— begin SELECTED PASSAGE —

Leslie Adams, soccer and boxing
“My grandmother’s father was a great warrior and hunter, so she learned from that. When I was a little boy she used to rub squirrel feet on my feet asking our creator to pass the swiftness of the squirrels to me. She used to rub bear feet on my feet so when I walked I’ll be as strong as the bear. So I started to believe it.” ~ Leslie Adams
Tlesla Leslie Adams was born in 1936 in Tla’amin Nation. As a young man he learned traditional disciplines passed down through generations. He was raised by his grandmother, Sara Adams, who helped him build physical and mental strength.
Athleticism and sporting skill was a byproduct of this learning.
Soccer became a passion in the Sliammon community in the 1940s, according to Adams’ daughter, Grace, and her father watched his role models on the Sliammon Braves. He began practising with the senior men’s team at age 10. A broken ankle didn’t even prevent him from training; he just kicked with the other foot.
In addition to soccer, Adams excelled in boxing, track and field, gymnastics and baseball. He made it to the Bronze Gloves competition in boxing, and in 1955, was named soccer’s Golden Boy at the provincial Tournament of Champions, selected as the outstanding player of the entire tournament, which included more than 200 players. He was awarded the Vancouver Sun’s Rose Bowl trophy and was carried shoulder high by his teammates as hundreds of spectators cheered him through the streets when he returned to Powell River.
Adams played for Powell River’s U21 for the next two years and both years made the finals. He was named to the BC All Stars in 1955 and 1956.

— end SELECTED PASSAGE —
— begin RECORDS PROVIDED —

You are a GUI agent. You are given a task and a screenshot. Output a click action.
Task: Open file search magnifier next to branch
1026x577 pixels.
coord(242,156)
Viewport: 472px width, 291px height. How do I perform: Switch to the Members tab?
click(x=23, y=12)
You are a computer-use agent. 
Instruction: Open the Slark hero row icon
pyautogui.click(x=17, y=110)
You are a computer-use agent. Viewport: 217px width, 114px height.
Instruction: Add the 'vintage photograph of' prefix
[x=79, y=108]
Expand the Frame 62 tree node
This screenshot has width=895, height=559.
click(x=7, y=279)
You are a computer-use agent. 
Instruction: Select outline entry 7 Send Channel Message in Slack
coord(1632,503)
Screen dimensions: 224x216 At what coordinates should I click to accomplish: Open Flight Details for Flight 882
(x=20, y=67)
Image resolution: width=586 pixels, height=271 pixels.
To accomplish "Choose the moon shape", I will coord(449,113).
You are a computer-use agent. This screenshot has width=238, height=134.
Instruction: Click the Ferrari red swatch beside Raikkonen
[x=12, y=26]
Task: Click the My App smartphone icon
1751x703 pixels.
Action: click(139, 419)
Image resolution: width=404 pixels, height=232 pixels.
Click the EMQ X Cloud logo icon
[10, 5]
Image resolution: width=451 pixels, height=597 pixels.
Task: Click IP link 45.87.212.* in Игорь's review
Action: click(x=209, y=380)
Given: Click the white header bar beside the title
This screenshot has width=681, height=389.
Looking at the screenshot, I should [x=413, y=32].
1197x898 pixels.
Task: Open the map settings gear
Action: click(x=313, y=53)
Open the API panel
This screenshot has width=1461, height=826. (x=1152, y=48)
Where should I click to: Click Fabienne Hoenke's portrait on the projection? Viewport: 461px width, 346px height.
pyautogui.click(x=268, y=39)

— end RECORDS PROVIDED —

- **PROBLEMS TO WORK ON**:
- A) In the Leslie Adams profile, what title did Adams receive at the 1955 provincial Tournament of Champions?
- B) Turn the paragraph of the Leslie Adams profile that begins "In addition to soccer, Adams excelled" into a short bulleted list that keeps its main facts.
- C) Quote the Leslie Adams profile word for word, from "In addition to" down to "to Powell River.".

- **COMPLETED EXERCISE**:
- A) He was named soccer's Golden Boy.

- B)
- Besides soccer, Adams excelled in boxing, track and field, gymnastics and baseball.
- He reached the Bronze Gloves competition in boxing.
- In 1955 he was named soccer's Golden Boy at the provincial Tournament of Champions, the outstanding player among more than 200.
- He received the Vancouver Sun's Rose Bowl trophy.
- Back in Powell River, his teammates carried him shoulder high through the streets while hundreds of spectators cheered.

- C)
In addition to soccer, Adams excelled in boxing, track and field, gymnastics and baseball. He made it to the Bronze Gloves competition in boxing, and in 1955, was named soccer’s Golden Boy at the provincial Tournament of Champions, selected as the outstanding player of the entire tournament, which included more than 200 players. He was awarded the Vancouver Sun’s Rose Bowl trophy and was carried shoulder high by his teammates as hundreds of spectators cheered him through the streets when he returned to Powell River.